Omar Sy, issu des quartiers populaires et devenu un des comédiens français les plus respectés, se glisse dans la peau d’un homme qui a connu la jeunesse des années 90 du bassin parisien. Compliqué quand on est une famille de l’immigration de se faire reconnaître, de se faire entendre et accepter, de trouver sa place dans le monde. Lupin à l’intelligence de ne pas trop en faire sur la thématique de l’identité et de la discrimination. La série n’en oublie pas son volet principal, d’être follement divertissant. L’artisan premier est évidemment Omar Sy, qui tient l’un de ses meilleurs rôles. Un charme naturel, une bonhommie qui se dégage de l’écran, et une énergie communicative qu’il arrive à injecter à son personnage. On le sent totalement investi et heureux de jouer les cambrioleurs, prendre un pied monstrueux, et nous donner envie de le suivre dans sa quête de vérité.

À la tête de trois épisodes, on retrouve Louis Leterrier, français à la culture américaine qui injecte une patte et un savoir-faire indéniable en matière de blockbusters et de techniques pour filmer le divertissement. La série en oublie souvent son scénario, souvent noyé sous l’incohérence mais veut donner dans le sens du spectacle en parvenant à se tenir narrativement. L’aventure n’est que meilleure lorsqu’elle s’amorce comme un grand huit, qu’elle enchaine les rebondissements, qu’elle est pensée pour être à la fois enfantine et universelle.

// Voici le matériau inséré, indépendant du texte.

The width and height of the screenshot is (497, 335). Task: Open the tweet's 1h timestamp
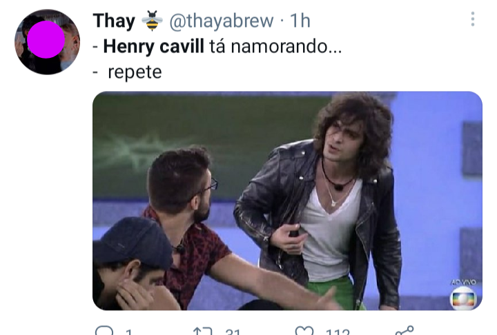[x=300, y=21]
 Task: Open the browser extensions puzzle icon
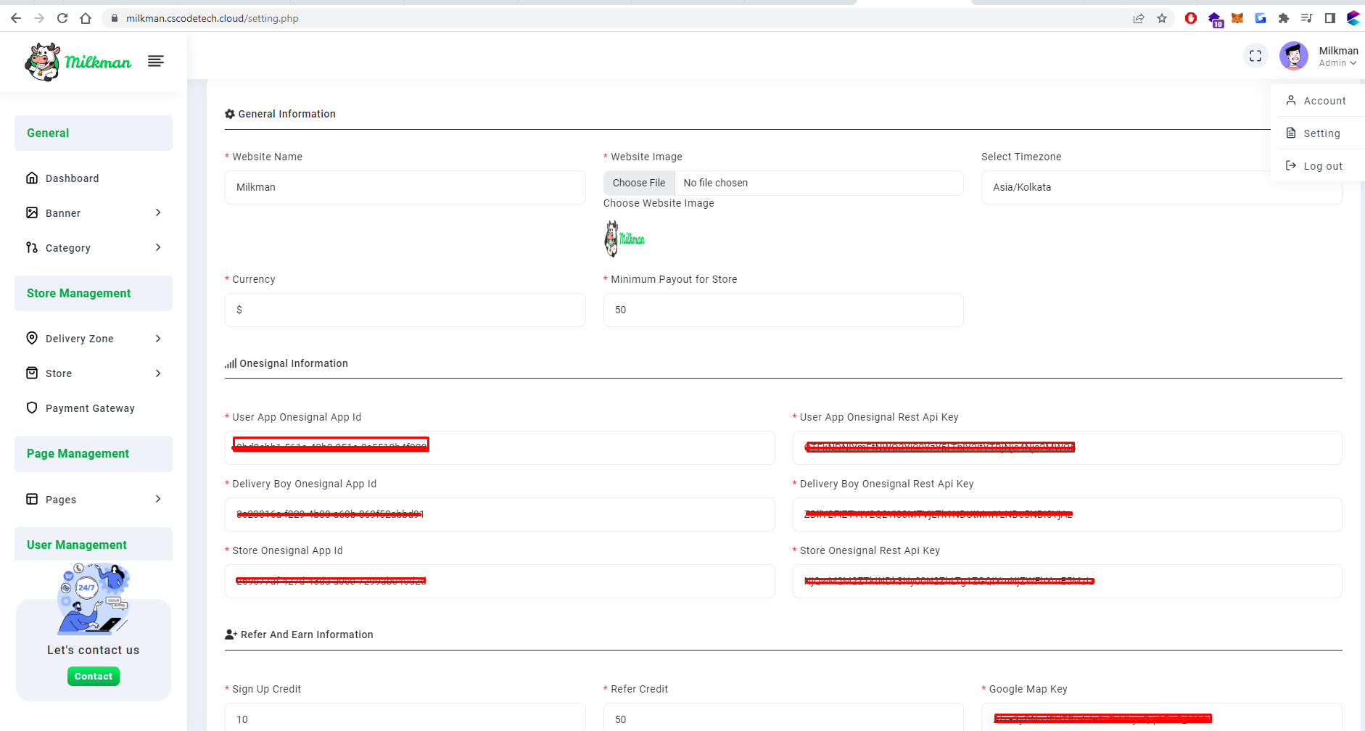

Pas question de s’attarder, de tirer en longueur un évènement, Lupin trace sa route entre souvenirs et volonté de rendre meilleur son présent. Un petit côté Tintin, qui trouve des méchants plus stupides les uns que les autres sur son chemin, et arrive toujours à s’en débarrasser. Un côté prince des voleurs, qui vole aux bourgeois les plus riches, pour mettre la lumière sur les invisibles de notre société. Un côté Sherlock Holmes, dans son intelligence hors-normes et sa capacité à trouver une solution à tout problème. Un côté magicien, aux tours de passe-passe improbables. On a l’impression qu’Omar Sy peut s’en sortir par tous les moyens, héros intouchable sur le terrain de la supercherie. Si supercherie il y a, elle n’est pas sur ce qui est montré et vendu aux spectateurs. Comme un grand tour d’illusionniste, Lupin soigne son entrée, parfait son numéro, et s’arrête net sur un cliffhanger, en attendant le clou du spectacle.

Avec Lupin, Netflix a certainement trouvé son joyau de la couronne française à l’international. Production ambitieuse digne du héros de Maurice Leblanc, la série navigue avec aisance sur le divertissement pour en tirer une aventure énergique, tourbillonnante, qui se dévore comme une friandise. Plus que dans l’ombre d’Arsène, Omar Sy marche à ses côtés comme une extension et un descendant du plus gentleman des cambrioleurs.  

Lupin, dans l’ombre d’Arsène de George Kay et François Uzan. Avec, Omar Sy, Ludivine Sagnier, Clotilde Hesme… Partie 1 de 5 épisodes de 45 minutes. Disponible sur Netflix.